* _Task prompt_: Write each entry out again exactly, with nothing omitted.

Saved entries
===
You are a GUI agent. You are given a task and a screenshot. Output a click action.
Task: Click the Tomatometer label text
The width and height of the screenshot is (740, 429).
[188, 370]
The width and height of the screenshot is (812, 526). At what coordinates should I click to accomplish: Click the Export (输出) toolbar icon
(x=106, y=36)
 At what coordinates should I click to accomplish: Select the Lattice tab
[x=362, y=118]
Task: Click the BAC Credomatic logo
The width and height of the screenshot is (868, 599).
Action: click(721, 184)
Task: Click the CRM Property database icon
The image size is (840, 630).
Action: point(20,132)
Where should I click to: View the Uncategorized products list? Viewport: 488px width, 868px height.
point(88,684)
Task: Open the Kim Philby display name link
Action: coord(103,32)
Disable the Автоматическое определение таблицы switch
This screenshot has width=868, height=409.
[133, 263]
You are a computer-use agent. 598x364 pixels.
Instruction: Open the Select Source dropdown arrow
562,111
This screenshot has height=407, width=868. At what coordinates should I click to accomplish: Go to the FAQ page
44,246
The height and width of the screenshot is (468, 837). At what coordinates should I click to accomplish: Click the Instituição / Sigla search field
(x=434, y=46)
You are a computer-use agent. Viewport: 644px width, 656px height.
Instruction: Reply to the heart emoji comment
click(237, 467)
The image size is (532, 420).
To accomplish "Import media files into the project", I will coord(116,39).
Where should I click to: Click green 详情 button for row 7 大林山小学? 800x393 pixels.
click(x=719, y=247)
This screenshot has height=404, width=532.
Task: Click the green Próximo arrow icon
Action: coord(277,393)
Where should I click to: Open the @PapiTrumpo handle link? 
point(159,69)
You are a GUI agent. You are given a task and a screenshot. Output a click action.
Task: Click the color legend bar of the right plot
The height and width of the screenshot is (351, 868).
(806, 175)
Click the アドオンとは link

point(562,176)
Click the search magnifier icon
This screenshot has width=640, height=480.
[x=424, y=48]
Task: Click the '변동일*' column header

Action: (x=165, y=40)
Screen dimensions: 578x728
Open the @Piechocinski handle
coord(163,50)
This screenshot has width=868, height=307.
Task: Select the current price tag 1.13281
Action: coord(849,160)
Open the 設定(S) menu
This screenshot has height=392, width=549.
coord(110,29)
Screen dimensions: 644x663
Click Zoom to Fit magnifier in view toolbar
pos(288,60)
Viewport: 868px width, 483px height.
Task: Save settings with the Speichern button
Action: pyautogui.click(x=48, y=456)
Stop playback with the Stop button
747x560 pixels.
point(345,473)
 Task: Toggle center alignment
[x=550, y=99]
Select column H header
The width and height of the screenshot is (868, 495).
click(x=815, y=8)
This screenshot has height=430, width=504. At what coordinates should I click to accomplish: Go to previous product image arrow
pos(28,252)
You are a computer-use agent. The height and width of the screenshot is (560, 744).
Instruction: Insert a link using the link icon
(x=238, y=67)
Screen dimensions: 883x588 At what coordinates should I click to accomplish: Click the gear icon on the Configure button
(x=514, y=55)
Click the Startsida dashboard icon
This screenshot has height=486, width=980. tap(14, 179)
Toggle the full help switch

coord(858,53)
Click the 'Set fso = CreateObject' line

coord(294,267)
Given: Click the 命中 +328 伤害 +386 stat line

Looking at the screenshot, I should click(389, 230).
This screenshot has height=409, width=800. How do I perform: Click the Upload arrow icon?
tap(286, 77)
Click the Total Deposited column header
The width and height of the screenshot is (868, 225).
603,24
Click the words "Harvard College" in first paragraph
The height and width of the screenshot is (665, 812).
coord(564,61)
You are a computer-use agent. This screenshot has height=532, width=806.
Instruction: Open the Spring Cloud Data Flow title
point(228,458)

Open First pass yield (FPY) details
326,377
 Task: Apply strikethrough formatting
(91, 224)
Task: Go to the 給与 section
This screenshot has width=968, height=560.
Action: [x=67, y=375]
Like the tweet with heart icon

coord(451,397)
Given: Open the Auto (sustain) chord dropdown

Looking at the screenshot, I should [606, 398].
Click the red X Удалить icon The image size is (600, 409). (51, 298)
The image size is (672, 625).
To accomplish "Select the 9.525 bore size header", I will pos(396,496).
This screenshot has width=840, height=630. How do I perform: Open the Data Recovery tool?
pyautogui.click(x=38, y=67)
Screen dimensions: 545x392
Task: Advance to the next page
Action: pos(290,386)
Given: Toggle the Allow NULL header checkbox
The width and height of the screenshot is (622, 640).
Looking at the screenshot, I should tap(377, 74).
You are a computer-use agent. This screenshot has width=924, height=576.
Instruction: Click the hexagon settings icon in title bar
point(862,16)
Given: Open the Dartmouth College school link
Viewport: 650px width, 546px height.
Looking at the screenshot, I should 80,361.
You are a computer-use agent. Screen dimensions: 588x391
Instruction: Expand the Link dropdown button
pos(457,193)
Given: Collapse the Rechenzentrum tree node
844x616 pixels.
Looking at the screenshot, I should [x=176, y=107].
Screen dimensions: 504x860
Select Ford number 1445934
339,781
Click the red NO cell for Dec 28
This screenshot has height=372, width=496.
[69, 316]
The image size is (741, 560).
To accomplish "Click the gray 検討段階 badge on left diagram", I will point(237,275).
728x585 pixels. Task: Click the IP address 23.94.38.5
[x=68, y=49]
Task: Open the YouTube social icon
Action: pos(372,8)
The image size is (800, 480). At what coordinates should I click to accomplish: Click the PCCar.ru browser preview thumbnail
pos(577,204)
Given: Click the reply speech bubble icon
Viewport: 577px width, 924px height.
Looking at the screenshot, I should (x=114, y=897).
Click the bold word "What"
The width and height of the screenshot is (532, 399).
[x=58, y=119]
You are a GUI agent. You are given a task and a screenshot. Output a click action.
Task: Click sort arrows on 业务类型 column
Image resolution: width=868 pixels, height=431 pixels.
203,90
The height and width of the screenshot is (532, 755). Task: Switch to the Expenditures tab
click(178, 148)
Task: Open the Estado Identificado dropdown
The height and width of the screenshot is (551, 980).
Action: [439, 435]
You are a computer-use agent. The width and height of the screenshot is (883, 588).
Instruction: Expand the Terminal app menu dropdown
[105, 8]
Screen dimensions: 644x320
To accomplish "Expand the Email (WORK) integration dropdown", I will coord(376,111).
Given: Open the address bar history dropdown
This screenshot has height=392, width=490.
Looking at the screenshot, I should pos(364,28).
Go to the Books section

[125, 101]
===
* _Exercise result_:
You are a GUI agent. You are given a task and a screenshot. Output a click action.
Task: Click the Tomatometer label text
The width and height of the screenshot is (740, 429).
[188, 370]
The width and height of the screenshot is (812, 526). At what coordinates should I click to accomplish: Click the Export (输出) toolbar icon
(x=106, y=36)
 At what coordinates should I click to accomplish: Select the Lattice tab
[x=362, y=118]
Task: Click the BAC Credomatic logo
The width and height of the screenshot is (868, 599).
Action: click(721, 184)
Task: Click the CRM Property database icon
The image size is (840, 630).
Action: point(20,132)
Where should I click to: View the Uncategorized products list? Viewport: 488px width, 868px height.
point(88,684)
Task: Open the Kim Philby display name link
Action: coord(103,32)
Disable the Автоматическое определение таблицы switch
This screenshot has width=868, height=409.
[133, 263]
You are a computer-use agent. 598x364 pixels.
Instruction: Open the Select Source dropdown arrow
562,111
This screenshot has height=407, width=868. At what coordinates should I click to accomplish: Go to the FAQ page
44,246
The height and width of the screenshot is (468, 837). At what coordinates should I click to accomplish: Click the Instituição / Sigla search field
(x=434, y=46)
You are a computer-use agent. Viewport: 644px width, 656px height.
Instruction: Reply to the heart emoji comment
click(237, 467)
The image size is (532, 420).
To accomplish "Import media files into the project", I will coord(116,39).
Where should I click to: Click green 详情 button for row 7 大林山小学? 800x393 pixels.
click(x=719, y=247)
This screenshot has height=404, width=532.
Task: Click the green Próximo arrow icon
Action: coord(277,393)
Where should I click to: Open the @PapiTrumpo handle link? 
point(159,69)
You are a GUI agent. You are given a task and a screenshot. Output a click action.
Task: Click the color legend bar of the right plot
The height and width of the screenshot is (351, 868).
(806, 175)
Click the アドオンとは link

point(562,176)
Click the search magnifier icon
This screenshot has width=640, height=480.
[x=424, y=48]
Task: Click the '변동일*' column header

Action: (x=165, y=40)
Screen dimensions: 578x728
Open the @Piechocinski handle
coord(163,50)
This screenshot has width=868, height=307.
Task: Select the current price tag 1.13281
Action: coord(849,160)
Open the 設定(S) menu
This screenshot has height=392, width=549.
coord(110,29)
Screen dimensions: 644x663
Click Zoom to Fit magnifier in view toolbar
pos(288,60)
Viewport: 868px width, 483px height.
Task: Save settings with the Speichern button
Action: pyautogui.click(x=48, y=456)
Stop playback with the Stop button
747x560 pixels.
point(345,473)
 Task: Toggle center alignment
[x=550, y=99]
Select column H header
The width and height of the screenshot is (868, 495).
click(x=815, y=8)
This screenshot has height=430, width=504. At what coordinates should I click to accomplish: Go to previous product image arrow
pos(28,252)
You are a computer-use agent. The height and width of the screenshot is (560, 744).
Instruction: Insert a link using the link icon
(x=238, y=67)
Screen dimensions: 883x588 At what coordinates should I click to accomplish: Click the gear icon on the Configure button
(x=514, y=55)
Click the Startsida dashboard icon
This screenshot has height=486, width=980. tap(14, 179)
Toggle the full help switch

coord(858,53)
Click the 'Set fso = CreateObject' line

coord(294,267)
Given: Click the 命中 +328 伤害 +386 stat line

Looking at the screenshot, I should click(389, 230).
This screenshot has height=409, width=800. How do I perform: Click the Upload arrow icon?
tap(286, 77)
Click the Total Deposited column header
The width and height of the screenshot is (868, 225).
603,24
Click the words "Harvard College" in first paragraph
The height and width of the screenshot is (665, 812).
coord(564,61)
You are a computer-use agent. This screenshot has height=532, width=806.
Instruction: Open the Spring Cloud Data Flow title
point(228,458)

Open First pass yield (FPY) details
326,377
 Task: Apply strikethrough formatting
(91, 224)
Task: Go to the 給与 section
This screenshot has width=968, height=560.
Action: [x=67, y=375]
Like the tweet with heart icon

coord(451,397)
Given: Open the Auto (sustain) chord dropdown

Looking at the screenshot, I should [606, 398].
Click the red X Удалить icon The image size is (600, 409). (51, 298)
The image size is (672, 625).
To accomplish "Select the 9.525 bore size header", I will pos(396,496).
This screenshot has width=840, height=630. How do I perform: Open the Data Recovery tool?
pyautogui.click(x=38, y=67)
Screen dimensions: 545x392
Task: Advance to the next page
Action: pos(290,386)
Given: Toggle the Allow NULL header checkbox
The width and height of the screenshot is (622, 640).
Looking at the screenshot, I should tap(377, 74).
You are a computer-use agent. This screenshot has width=924, height=576.
Instruction: Click the hexagon settings icon in title bar
point(862,16)
Given: Open the Dartmouth College school link
Viewport: 650px width, 546px height.
Looking at the screenshot, I should 80,361.
You are a computer-use agent. Screen dimensions: 588x391
Instruction: Expand the Link dropdown button
pos(457,193)
Given: Collapse the Rechenzentrum tree node
844x616 pixels.
Looking at the screenshot, I should [x=176, y=107].
Screen dimensions: 504x860
Select Ford number 1445934
339,781
Click the red NO cell for Dec 28
This screenshot has height=372, width=496.
[69, 316]
The image size is (741, 560).
To accomplish "Click the gray 検討段階 badge on left diagram", I will point(237,275).
728x585 pixels. Task: Click the IP address 23.94.38.5
[x=68, y=49]
Task: Open the YouTube social icon
Action: pos(372,8)
The image size is (800, 480). At what coordinates should I click to accomplish: Click the PCCar.ru browser preview thumbnail
pos(577,204)
Given: Click the reply speech bubble icon
Viewport: 577px width, 924px height.
Looking at the screenshot, I should (x=114, y=897).
Click the bold word "What"
The width and height of the screenshot is (532, 399).
[x=58, y=119]
You are a GUI agent. You are given a task and a screenshot. Output a click action.
Task: Click sort arrows on 业务类型 column
Image resolution: width=868 pixels, height=431 pixels.
203,90
The height and width of the screenshot is (532, 755). Task: Switch to the Expenditures tab
click(178, 148)
Task: Open the Estado Identificado dropdown
The height and width of the screenshot is (551, 980).
Action: [439, 435]
You are a computer-use agent. The width and height of the screenshot is (883, 588).
Instruction: Expand the Terminal app menu dropdown
[105, 8]
Screen dimensions: 644x320
To accomplish "Expand the Email (WORK) integration dropdown", I will coord(376,111).
Given: Open the address bar history dropdown
This screenshot has height=392, width=490.
Looking at the screenshot, I should pos(364,28).
Go to the Books section

[125, 101]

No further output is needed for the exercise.